David Richmond, Vice President (Clinical Quality) of the Royal College of Obstetricians and Gynaecologists said: "We welcome these important antenatal standards, based on existing guidelines. Implementation will be the key and all hospitals must be encouraged to adhere to them so that high quality care can be provided to a woman throughout her pregnancy.
"The Royal College of Obstetricians and Gynaecologists (RCOG) believes that women's healthcare, organised in managed clinical networks across the country, are the best model for the NHS to adopt. Networks will ensure that these quality standards, alongside those for intrapartum and postnatal care, are embedded in each NHS trust. They are an invaluable tool for commissioners as they decide on the provision of local maternity services."
The quality standard on antenatal care consists of 12 statements including:
- Pregnant women are supported to access antenatal care, ideally by 10 weeks
- Pregnant women are cared for by a named midwife throughout their pregnancy
- Pregnant women have a complete record of the minimum set of antenatal test results in their hand-held maternity notes
- Pregnant women with a body mass index of 30 kg/m2 or more at the booking appointment are offered personalised advice from an appropriately trained person on healthy eating and physical activity
- Pregnant women who smoke are referred to an evidence-based stop smoking service at the booking appointment
- Pregnant women are offered testing for gestational diabetes if they are identified as at risk of gestational diabetes at the booking appointment.

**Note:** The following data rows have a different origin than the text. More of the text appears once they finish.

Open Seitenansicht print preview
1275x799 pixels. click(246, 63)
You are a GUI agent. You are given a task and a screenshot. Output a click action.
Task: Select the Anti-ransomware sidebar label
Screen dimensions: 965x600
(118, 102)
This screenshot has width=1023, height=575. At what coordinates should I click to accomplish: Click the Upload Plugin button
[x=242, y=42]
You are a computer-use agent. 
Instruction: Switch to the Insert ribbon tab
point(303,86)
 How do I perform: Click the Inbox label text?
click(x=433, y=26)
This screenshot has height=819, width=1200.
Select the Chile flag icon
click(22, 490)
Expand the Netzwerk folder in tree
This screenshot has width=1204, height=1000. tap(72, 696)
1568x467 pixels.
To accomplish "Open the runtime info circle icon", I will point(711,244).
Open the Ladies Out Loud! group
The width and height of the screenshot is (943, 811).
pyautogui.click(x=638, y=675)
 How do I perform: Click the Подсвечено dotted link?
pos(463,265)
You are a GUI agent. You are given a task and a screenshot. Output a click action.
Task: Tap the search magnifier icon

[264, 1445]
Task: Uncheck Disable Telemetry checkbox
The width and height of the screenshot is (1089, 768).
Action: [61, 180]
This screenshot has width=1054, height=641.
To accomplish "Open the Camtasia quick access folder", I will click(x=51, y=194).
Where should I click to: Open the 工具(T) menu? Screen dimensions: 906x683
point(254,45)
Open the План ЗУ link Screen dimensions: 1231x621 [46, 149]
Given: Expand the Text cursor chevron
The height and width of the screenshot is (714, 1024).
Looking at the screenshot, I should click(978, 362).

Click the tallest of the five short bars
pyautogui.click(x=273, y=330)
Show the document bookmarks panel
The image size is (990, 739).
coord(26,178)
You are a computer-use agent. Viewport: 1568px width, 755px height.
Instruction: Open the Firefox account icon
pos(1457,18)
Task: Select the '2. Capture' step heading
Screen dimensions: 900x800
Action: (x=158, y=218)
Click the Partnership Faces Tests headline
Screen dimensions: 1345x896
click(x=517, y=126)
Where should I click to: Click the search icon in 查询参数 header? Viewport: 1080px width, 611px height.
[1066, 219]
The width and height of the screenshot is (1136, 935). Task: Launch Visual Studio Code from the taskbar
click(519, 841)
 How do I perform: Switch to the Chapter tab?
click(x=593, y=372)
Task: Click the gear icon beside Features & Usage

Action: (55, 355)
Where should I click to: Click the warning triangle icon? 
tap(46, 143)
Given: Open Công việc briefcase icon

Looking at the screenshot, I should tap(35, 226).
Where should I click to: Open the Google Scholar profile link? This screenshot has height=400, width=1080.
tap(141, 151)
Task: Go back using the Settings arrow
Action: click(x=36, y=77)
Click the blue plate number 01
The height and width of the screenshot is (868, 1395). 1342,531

- Pregnant women at high risk of pre-eclampsia at the booking appointment are offered a prescription of 75 mg of aspirin to take daily from 12 weeks until at least 36 weeks
- Pregnant women at intermediate risk of venous thromboembolism at the booking appointment have specialist advice provided about their care
- Pregnant women at high risk of venous thromboembolism at the booking appointment are referred to a specialist service
- Pregnant women are offered fetal anomaly screening in accordance with current UK National Screening Committee programmes
- Pregnant women with an uncomplicated singleton breech presentation at 36 weeks or later (until labour begins) are offered external cephalic version.Nulliparous pregnant women are offered a vaginal examination for membrane sweeping at their 40- and 41-week antenatal appointments, and parous pregnant women are offered this at their 41-week appointment.